2. Install and configure the Nebius CLI:

# Install CLI (example for Linux/macOS)
curl -sSL https://storage.ai.nebius.cloud/nebius/install.sh | bash

# Initialize CLI configuration
nebius init

# Verify installation
nebius --version

3. Set up user authentication: Add team members to your tenant and assign them to groups with appropriate roles. Nebius uses bearer token authentication where all API requests require an Authorization: Bearer <IAM-access-token> header.

4. Create service accounts for automation:

# Create a service account
nebius iam service-account create \
  --name ml-automation \
  --description "Service account for ML pipeline automation"

# Get the service account ID
SA_ID=$(nebius iam service-account get ml-automation --format json | jq -r '.id')

5. Generate authorized keys for CLI automation:

# Generate key pair and create CLI profile
nebius iam service-account create-authorized-key \
  --service-account-id $SA_ID \
  --output authorized-key.json

# Configure CLI profile to use service account
nebius config profile create sa-profile \
  --service-account-key-file authorized-key.json

# Use the service account profile
nebius --profile sa-profile iam get-access-token

6. Create API keys for programmatic access:

# API keys are used for simplified authorization with service accounts
nebius iam api-key create \
  --service-account-id $SA_ID \
  --description "API key for Python SDK access"

# Use in Python SDK
from nebius import sdk

client = sdk.NebIAClient(
    token="<IAM-access-token>",
    endpoint="api.nebius.cloud:443"
)

7. Configure static keys for specific services: Static keys are issued for specific Nebius services (like S3-compatible storage) and stored securely in your secrets manager.

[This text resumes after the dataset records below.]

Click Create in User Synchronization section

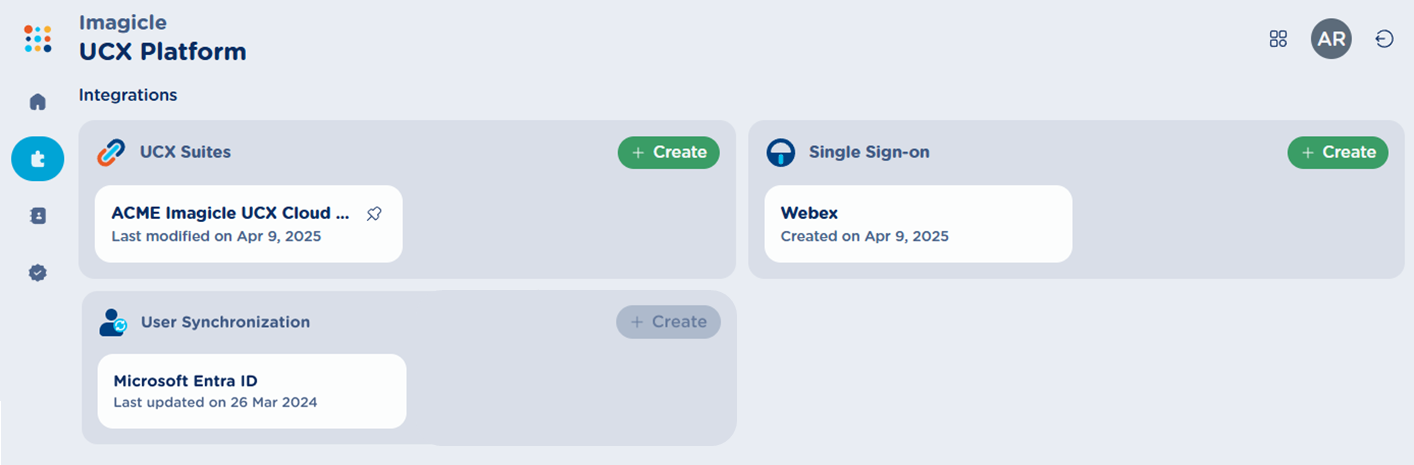(x=668, y=321)
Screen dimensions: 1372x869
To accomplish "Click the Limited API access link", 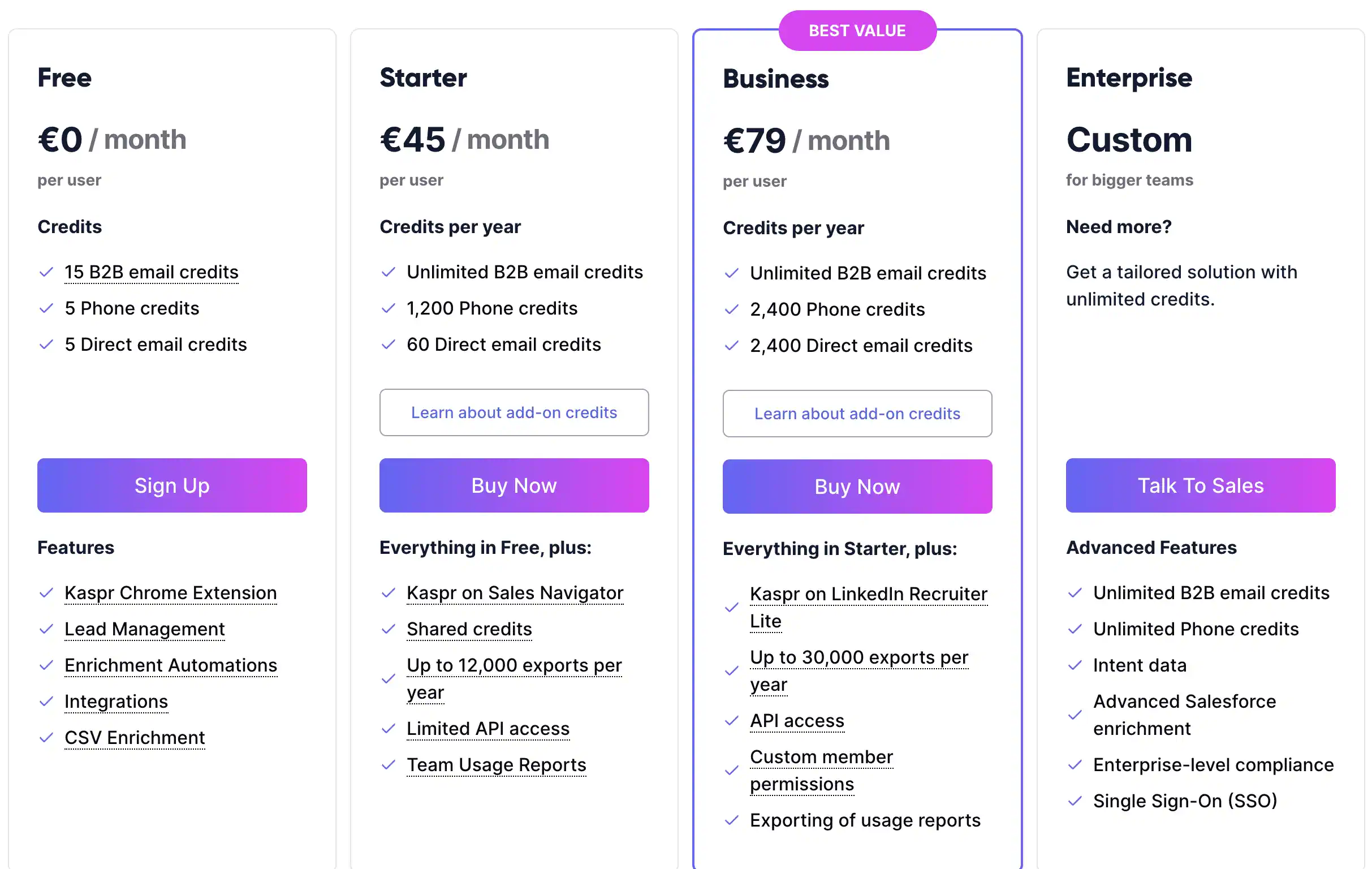I will 487,728.
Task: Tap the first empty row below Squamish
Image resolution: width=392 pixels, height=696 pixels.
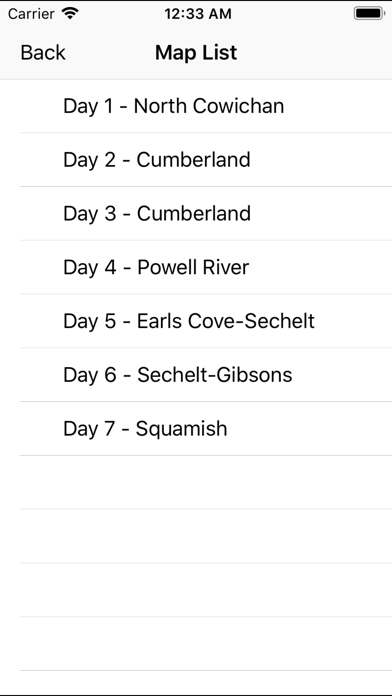Action: point(196,482)
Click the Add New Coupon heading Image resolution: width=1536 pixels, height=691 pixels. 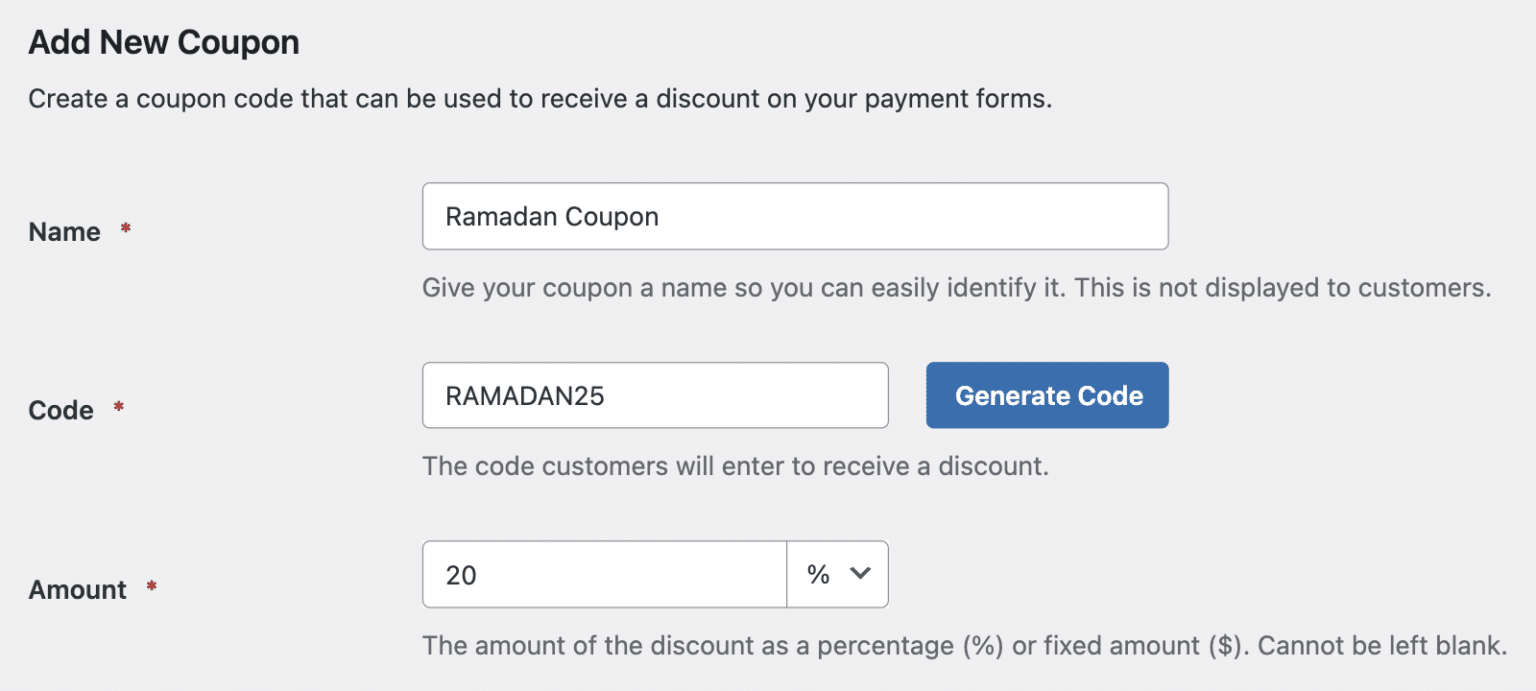pyautogui.click(x=163, y=42)
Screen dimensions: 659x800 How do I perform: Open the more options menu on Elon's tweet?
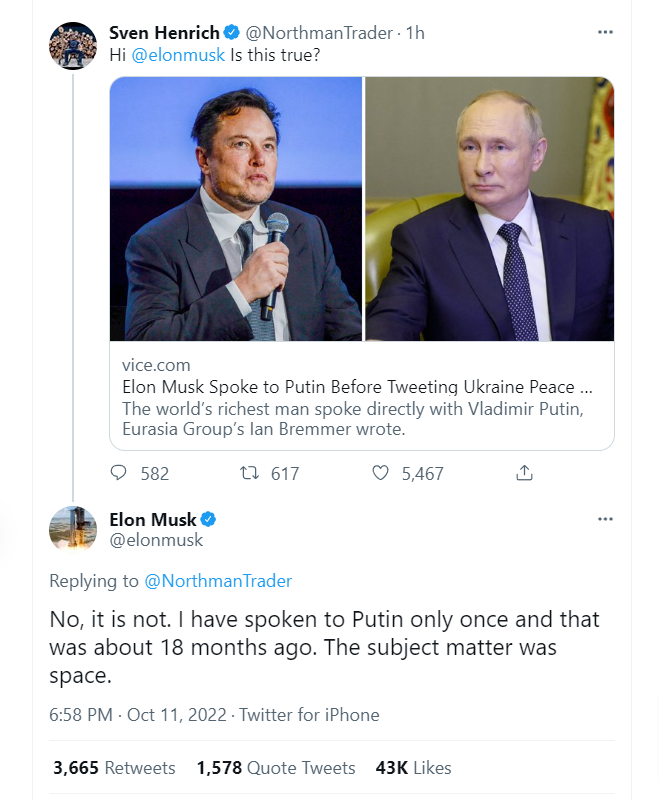[x=605, y=519]
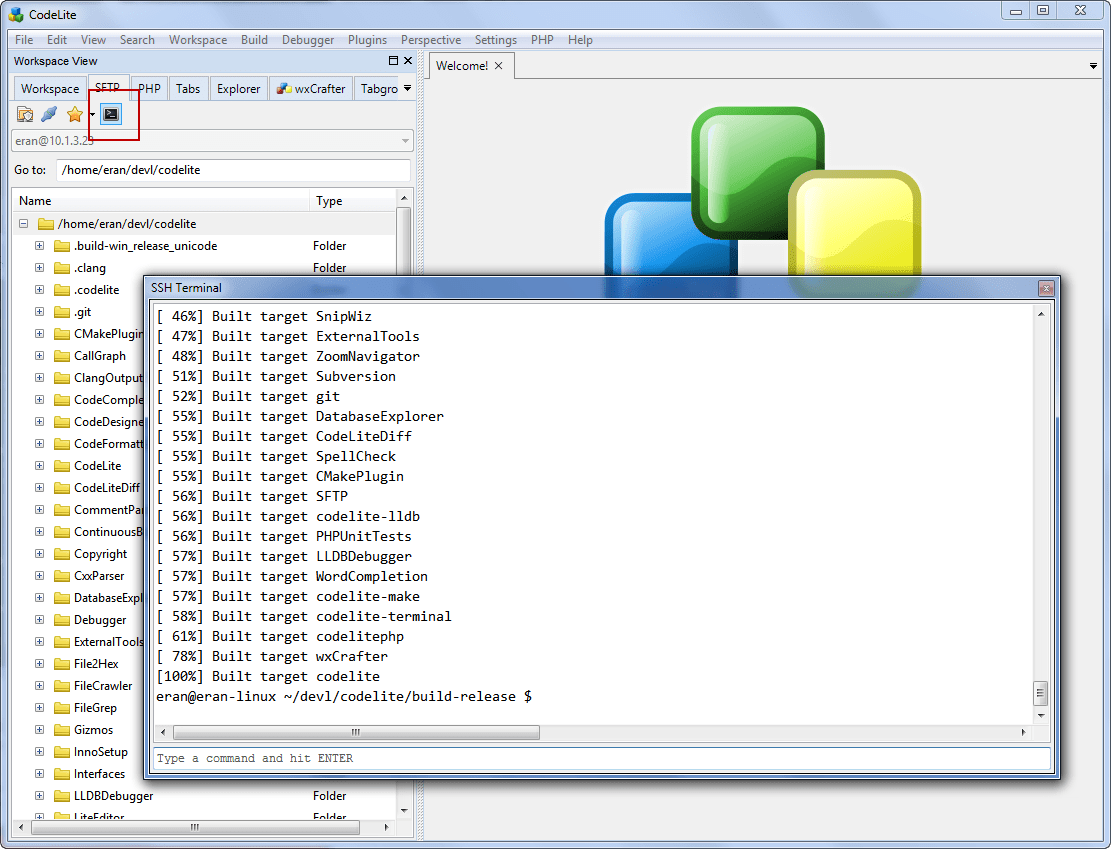Click the connect/disconnect SFTP icon
Viewport: 1111px width, 849px height.
48,114
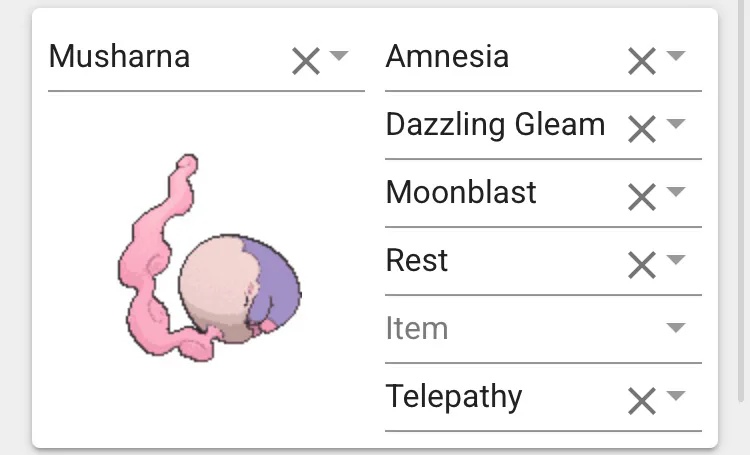Clear the Telepathy ability selection

click(x=641, y=401)
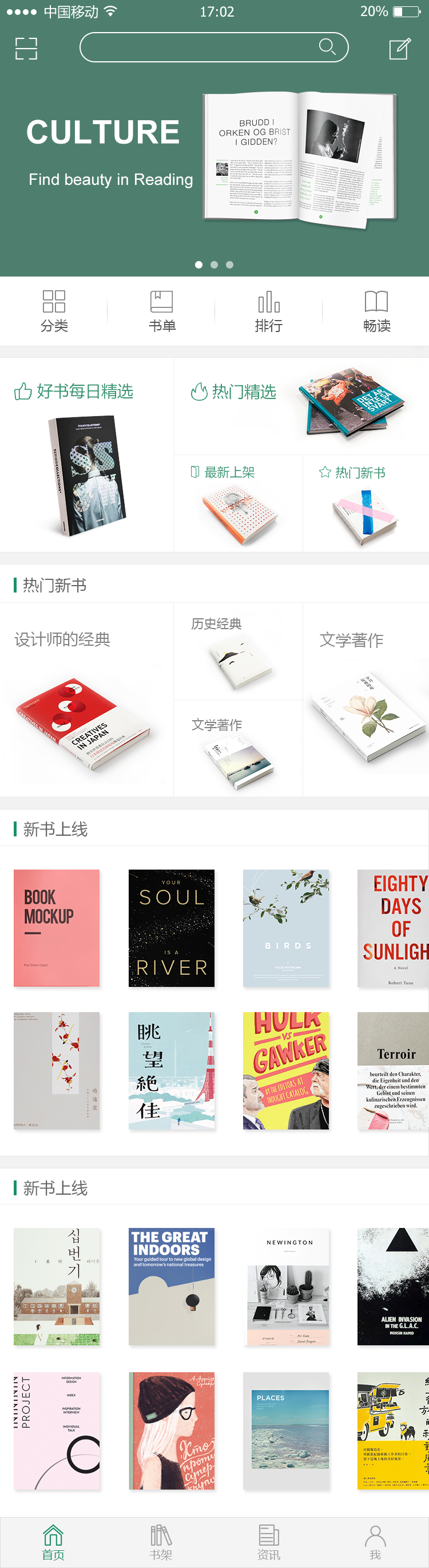Viewport: 429px width, 1568px height.
Task: Open the compose note icon
Action: [x=400, y=48]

8. Assign roles and permissions: Grant service accounts the minimum required permissions using Nebius IAM roles:

# Grant editor role to service account (can manage compute resources)
nebius iam role grant \
  --service-account-id $SA_ID \
  --role editor \
  --tenant-id $TENANT_ID

9. SAML/SSO integration (if required): Nebius supports SAML-based SSO for enterprise authentication. Configure your identity provider (Okta, Azure AD, etc.) to federate with Nebius IAM. Contact Nebius support for enterprise SSO setup guidance, as this typically requires tenant-level configuration.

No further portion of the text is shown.